[RECORDED DATA Boundary: Start]
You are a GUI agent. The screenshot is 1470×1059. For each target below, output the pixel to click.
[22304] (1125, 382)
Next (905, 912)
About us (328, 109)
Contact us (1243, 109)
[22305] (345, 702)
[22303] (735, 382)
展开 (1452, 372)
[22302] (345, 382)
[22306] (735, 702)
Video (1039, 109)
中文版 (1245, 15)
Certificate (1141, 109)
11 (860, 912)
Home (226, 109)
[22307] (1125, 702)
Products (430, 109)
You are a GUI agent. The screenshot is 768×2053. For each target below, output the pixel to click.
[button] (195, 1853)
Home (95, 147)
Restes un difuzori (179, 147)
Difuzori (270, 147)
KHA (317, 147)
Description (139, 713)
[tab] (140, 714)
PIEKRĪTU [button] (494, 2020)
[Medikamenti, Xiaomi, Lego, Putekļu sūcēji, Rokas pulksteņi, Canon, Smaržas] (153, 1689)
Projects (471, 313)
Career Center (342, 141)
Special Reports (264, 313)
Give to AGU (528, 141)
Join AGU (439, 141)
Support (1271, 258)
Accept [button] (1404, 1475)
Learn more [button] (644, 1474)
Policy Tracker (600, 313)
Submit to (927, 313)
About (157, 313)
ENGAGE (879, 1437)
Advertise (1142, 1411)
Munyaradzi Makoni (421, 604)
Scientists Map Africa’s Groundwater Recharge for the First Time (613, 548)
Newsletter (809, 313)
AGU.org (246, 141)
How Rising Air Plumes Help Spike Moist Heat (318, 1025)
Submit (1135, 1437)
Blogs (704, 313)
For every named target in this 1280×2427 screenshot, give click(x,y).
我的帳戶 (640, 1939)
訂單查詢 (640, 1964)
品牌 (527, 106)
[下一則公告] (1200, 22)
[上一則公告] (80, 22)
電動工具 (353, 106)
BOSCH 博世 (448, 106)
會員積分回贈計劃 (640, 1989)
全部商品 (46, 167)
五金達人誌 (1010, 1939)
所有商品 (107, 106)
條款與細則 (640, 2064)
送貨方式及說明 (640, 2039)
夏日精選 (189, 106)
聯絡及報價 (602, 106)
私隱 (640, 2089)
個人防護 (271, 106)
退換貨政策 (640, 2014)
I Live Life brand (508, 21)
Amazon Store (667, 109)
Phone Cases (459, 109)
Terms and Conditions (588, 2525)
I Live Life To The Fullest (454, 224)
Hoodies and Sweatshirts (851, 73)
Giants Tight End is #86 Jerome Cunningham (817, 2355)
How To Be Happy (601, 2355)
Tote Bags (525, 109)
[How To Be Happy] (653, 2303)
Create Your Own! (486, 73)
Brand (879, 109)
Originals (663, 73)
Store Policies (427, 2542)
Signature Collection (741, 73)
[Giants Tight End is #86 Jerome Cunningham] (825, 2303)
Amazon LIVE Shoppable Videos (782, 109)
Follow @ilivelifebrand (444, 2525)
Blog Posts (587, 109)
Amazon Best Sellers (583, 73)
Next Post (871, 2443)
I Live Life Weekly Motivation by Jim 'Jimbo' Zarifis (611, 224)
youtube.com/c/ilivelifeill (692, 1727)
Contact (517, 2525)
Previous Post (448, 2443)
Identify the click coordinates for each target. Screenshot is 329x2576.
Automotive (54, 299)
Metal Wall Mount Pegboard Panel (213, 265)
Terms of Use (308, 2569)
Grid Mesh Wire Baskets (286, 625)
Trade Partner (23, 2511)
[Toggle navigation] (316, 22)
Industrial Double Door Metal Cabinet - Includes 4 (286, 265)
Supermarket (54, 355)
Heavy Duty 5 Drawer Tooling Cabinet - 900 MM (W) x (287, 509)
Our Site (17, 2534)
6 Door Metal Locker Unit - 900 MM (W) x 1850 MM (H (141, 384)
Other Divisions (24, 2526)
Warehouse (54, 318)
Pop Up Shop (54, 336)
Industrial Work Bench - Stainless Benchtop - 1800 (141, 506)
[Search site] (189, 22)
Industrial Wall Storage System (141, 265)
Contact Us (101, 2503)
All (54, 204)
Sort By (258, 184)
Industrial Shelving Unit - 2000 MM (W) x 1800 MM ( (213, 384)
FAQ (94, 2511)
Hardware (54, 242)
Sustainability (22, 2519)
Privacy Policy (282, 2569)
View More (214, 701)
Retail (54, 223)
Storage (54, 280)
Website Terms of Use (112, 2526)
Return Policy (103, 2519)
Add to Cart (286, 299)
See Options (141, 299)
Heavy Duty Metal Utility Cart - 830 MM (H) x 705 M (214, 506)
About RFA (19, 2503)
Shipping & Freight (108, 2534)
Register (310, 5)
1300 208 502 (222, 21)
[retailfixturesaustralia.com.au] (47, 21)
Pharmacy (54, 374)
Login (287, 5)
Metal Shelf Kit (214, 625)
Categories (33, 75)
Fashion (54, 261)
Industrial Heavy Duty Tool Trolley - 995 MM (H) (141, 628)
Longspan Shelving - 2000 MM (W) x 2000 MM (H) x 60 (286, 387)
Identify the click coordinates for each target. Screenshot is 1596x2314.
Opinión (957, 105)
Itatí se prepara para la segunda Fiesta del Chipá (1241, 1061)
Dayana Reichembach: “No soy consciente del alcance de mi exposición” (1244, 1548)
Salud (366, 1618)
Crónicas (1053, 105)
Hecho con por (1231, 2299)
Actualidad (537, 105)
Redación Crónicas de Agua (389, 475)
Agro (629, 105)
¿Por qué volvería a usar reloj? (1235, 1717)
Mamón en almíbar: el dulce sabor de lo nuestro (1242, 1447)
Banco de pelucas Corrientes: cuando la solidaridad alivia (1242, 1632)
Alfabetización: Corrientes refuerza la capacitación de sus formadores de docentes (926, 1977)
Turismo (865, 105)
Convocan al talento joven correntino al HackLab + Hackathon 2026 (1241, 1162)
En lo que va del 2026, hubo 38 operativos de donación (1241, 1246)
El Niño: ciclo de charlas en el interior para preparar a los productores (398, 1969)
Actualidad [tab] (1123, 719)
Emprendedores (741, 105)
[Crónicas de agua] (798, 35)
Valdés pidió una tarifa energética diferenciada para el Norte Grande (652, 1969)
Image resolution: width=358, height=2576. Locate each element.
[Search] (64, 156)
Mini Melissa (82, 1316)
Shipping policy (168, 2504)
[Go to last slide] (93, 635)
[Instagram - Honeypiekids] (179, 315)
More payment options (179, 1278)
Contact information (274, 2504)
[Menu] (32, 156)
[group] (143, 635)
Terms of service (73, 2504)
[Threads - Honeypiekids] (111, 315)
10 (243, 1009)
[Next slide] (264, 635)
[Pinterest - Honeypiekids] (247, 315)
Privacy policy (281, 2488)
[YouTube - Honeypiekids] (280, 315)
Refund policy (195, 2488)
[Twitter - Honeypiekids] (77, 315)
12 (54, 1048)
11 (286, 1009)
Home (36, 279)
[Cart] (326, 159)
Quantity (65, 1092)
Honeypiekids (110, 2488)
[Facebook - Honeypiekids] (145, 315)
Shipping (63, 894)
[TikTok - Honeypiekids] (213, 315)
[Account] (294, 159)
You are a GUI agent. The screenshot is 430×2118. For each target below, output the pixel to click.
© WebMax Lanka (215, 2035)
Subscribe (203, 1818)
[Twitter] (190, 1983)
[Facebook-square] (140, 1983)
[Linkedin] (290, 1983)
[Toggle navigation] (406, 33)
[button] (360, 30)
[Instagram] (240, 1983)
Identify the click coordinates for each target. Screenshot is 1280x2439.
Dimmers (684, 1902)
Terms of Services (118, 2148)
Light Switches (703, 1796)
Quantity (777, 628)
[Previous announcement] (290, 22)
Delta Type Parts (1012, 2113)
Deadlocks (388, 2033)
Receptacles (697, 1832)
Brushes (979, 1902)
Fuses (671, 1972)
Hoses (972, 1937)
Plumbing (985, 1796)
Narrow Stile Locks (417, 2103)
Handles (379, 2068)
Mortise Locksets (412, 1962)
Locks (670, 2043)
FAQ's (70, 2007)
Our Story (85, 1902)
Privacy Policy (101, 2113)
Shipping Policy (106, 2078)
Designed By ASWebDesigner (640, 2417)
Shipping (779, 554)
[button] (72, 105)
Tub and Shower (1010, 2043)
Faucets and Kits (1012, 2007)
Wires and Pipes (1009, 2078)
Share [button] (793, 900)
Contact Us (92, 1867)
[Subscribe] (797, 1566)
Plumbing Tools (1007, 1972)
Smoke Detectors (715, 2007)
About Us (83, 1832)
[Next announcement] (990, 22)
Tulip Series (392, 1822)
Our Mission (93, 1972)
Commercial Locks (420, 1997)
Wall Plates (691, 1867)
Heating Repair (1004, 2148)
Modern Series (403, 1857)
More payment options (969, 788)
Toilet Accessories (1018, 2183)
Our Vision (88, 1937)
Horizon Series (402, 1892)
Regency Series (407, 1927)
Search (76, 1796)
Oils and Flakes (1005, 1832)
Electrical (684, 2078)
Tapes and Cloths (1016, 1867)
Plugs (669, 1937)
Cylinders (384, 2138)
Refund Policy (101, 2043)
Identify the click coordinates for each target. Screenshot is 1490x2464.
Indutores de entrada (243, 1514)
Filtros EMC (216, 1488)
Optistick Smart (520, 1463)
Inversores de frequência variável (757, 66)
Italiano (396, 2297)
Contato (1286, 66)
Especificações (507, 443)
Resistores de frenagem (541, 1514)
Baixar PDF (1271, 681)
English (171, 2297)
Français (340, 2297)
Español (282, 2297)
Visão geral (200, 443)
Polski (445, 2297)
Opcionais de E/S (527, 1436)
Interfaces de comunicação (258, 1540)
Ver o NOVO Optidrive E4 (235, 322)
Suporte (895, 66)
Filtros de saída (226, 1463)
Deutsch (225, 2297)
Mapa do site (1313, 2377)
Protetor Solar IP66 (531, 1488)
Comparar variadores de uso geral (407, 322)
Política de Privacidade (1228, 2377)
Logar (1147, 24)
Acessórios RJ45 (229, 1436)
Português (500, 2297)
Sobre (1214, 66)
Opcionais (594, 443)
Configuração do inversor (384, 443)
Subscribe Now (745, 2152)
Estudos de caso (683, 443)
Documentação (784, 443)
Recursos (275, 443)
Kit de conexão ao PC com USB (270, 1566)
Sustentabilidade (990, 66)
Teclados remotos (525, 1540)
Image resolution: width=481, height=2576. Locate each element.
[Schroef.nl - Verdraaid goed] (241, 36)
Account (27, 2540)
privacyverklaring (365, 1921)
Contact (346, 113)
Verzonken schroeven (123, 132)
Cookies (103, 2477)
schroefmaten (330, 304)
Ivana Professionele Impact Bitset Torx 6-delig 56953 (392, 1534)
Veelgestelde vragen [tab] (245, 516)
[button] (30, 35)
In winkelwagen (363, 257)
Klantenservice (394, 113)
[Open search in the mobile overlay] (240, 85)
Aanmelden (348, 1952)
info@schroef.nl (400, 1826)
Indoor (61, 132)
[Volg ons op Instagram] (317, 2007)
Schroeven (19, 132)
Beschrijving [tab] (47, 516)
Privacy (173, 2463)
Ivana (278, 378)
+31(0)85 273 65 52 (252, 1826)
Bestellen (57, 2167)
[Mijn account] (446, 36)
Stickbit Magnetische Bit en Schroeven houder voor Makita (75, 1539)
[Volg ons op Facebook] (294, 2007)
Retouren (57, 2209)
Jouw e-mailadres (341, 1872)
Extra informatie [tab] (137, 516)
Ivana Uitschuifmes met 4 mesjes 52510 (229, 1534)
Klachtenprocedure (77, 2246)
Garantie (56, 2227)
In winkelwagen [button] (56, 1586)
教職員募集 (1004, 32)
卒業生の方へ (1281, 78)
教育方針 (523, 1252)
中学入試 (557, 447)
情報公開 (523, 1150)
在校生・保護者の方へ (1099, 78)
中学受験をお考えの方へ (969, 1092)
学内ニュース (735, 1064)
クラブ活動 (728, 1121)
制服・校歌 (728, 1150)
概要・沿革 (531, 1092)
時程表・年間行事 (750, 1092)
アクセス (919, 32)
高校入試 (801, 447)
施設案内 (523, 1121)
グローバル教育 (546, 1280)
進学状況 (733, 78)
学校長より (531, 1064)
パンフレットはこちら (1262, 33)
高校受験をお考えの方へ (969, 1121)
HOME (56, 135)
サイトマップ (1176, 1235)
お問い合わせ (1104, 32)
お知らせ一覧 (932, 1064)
[RECORDED DATA Boundary: End]
PROBLEM DESCRIPTION: Copy the stretch of the records above that runs from the line with "Français (340, 2297)" through the line with "Indoor (61, 132)". Both end lines belong in the copy, and nothing else does.

THE COMPLETED TASK:
Français (340, 2297)
Español (282, 2297)
Visão geral (200, 443)
Polski (445, 2297)
Opcionais de E/S (527, 1436)
Interfaces de comunicação (258, 1540)
Ver o NOVO Optidrive E4 (235, 322)
Suporte (895, 66)
Filtros de saída (226, 1463)
Deutsch (225, 2297)
Mapa do site (1313, 2377)
Protetor Solar IP66 (531, 1488)
Comparar variadores de uso geral (407, 322)
Política de Privacidade (1228, 2377)
Logar (1147, 24)
Acessórios RJ45 (229, 1436)
Português (500, 2297)
Sobre (1214, 66)
Opcionais (594, 443)
Configuração do inversor (384, 443)
Subscribe Now (745, 2152)
Estudos de caso (683, 443)
Documentação (784, 443)
Recursos (275, 443)
Kit de conexão ao PC com USB (270, 1566)
Sustentabilidade (990, 66)
Teclados remotos (525, 1540)
Image resolution: width=481, height=2576. Locate each element.
[Schroef.nl - Verdraaid goed] (241, 36)
Account (27, 2540)
privacyverklaring (365, 1921)
Contact (346, 113)
Verzonken schroeven (123, 132)
Cookies (103, 2477)
schroefmaten (330, 304)
Ivana Professionele Impact Bitset Torx 6-delig 56953 (392, 1534)
Veelgestelde vragen [tab] (245, 516)
[button] (30, 35)
In winkelwagen (363, 257)
Klantenservice (394, 113)
[Open search in the mobile overlay] (240, 85)
Aanmelden (348, 1952)
info@schroef.nl (400, 1826)
Indoor (61, 132)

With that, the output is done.